(Stored records)
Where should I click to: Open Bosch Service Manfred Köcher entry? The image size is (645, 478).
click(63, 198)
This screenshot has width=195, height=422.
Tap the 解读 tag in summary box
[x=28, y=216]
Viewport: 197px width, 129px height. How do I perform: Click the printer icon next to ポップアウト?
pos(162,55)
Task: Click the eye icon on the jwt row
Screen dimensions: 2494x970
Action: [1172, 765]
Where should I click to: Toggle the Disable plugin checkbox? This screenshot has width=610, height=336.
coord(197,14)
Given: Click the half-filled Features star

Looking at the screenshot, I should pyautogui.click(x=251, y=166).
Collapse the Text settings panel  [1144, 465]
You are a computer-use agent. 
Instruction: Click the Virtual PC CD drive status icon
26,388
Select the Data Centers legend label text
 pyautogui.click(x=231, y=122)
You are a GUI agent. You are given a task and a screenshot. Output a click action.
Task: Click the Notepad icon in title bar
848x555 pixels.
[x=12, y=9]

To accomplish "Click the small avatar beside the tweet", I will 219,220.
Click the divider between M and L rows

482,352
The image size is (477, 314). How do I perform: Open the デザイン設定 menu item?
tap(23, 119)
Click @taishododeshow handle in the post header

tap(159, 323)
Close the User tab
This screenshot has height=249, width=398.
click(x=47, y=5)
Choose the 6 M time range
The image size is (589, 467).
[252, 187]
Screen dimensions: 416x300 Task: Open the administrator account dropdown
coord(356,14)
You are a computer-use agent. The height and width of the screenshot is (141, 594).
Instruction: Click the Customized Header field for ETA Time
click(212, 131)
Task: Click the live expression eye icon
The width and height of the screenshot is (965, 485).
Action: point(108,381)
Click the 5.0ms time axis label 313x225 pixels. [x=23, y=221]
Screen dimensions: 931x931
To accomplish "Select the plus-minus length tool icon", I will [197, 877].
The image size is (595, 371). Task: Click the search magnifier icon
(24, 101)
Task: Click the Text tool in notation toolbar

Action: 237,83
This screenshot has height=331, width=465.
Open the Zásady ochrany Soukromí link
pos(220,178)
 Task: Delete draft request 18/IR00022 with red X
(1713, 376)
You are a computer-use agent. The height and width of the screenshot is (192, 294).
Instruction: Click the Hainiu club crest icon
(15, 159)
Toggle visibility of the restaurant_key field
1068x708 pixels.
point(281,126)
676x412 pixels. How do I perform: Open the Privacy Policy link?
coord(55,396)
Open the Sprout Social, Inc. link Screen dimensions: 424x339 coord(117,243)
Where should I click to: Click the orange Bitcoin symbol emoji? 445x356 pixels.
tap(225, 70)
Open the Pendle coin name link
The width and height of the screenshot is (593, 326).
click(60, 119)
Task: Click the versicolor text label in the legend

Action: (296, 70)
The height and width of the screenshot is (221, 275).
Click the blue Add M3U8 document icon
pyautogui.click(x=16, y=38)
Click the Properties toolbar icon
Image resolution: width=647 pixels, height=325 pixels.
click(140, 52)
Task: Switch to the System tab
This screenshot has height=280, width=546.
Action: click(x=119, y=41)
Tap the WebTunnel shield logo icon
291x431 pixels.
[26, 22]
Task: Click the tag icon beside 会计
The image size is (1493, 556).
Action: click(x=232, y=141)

What to produce:
Each record above is to be reproduced word for word.

Task response:
Where should I click to: Open Bosch Service Manfred Köcher entry? The image size is (645, 478).
click(63, 198)
This screenshot has width=195, height=422.
Tap the 解读 tag in summary box
[x=28, y=216]
Viewport: 197px width, 129px height. How do I perform: Click the printer icon next to ポップアウト?
pos(162,55)
Task: Click the eye icon on the jwt row
Screen dimensions: 2494x970
Action: [1172, 765]
Where should I click to: Toggle the Disable plugin checkbox? This screenshot has width=610, height=336.
coord(197,14)
Given: Click the half-filled Features star

Looking at the screenshot, I should pyautogui.click(x=251, y=166).
Collapse the Text settings panel  [1144, 465]
You are a computer-use agent. 
Instruction: Click the Virtual PC CD drive status icon
26,388
Select the Data Centers legend label text
 pyautogui.click(x=231, y=122)
You are a GUI agent. You are given a task and a screenshot. Output a click action.
Task: Click the Notepad icon in title bar
848x555 pixels.
[x=12, y=9]

To accomplish "Click the small avatar beside the tweet", I will 219,220.
Click the divider between M and L rows

482,352
The image size is (477, 314). How do I perform: Open the デザイン設定 menu item?
tap(23, 119)
Click @taishododeshow handle in the post header

tap(159, 323)
Close the User tab
This screenshot has height=249, width=398.
click(x=47, y=5)
Choose the 6 M time range
The image size is (589, 467).
[252, 187]
Screen dimensions: 416x300 Task: Open the administrator account dropdown
coord(356,14)
You are a computer-use agent. The height and width of the screenshot is (141, 594).
Instruction: Click the Customized Header field for ETA Time
click(212, 131)
Task: Click the live expression eye icon
The width and height of the screenshot is (965, 485).
Action: point(108,381)
Click the 5.0ms time axis label 313x225 pixels. [x=23, y=221]
Screen dimensions: 931x931
To accomplish "Select the plus-minus length tool icon", I will [197, 877].
The image size is (595, 371). Task: Click the search magnifier icon
(24, 101)
Task: Click the Text tool in notation toolbar

Action: 237,83
This screenshot has height=331, width=465.
Open the Zásady ochrany Soukromí link
pos(220,178)
 Task: Delete draft request 18/IR00022 with red X
(1713, 376)
You are a computer-use agent. The height and width of the screenshot is (192, 294).
Instruction: Click the Hainiu club crest icon
(15, 159)
Toggle visibility of the restaurant_key field
1068x708 pixels.
point(281,126)
676x412 pixels. How do I perform: Open the Privacy Policy link?
coord(55,396)
Open the Sprout Social, Inc. link Screen dimensions: 424x339 coord(117,243)
Where should I click to: Click the orange Bitcoin symbol emoji? 445x356 pixels.
tap(225, 70)
Open the Pendle coin name link
The width and height of the screenshot is (593, 326).
click(60, 119)
Task: Click the versicolor text label in the legend

Action: (296, 70)
The height and width of the screenshot is (221, 275).
Click the blue Add M3U8 document icon
pyautogui.click(x=16, y=38)
Click the Properties toolbar icon
Image resolution: width=647 pixels, height=325 pixels.
click(140, 52)
Task: Switch to the System tab
This screenshot has height=280, width=546.
Action: click(x=119, y=41)
Tap the WebTunnel shield logo icon
291x431 pixels.
[26, 22]
Task: Click the tag icon beside 会计
The image size is (1493, 556).
Action: click(x=232, y=141)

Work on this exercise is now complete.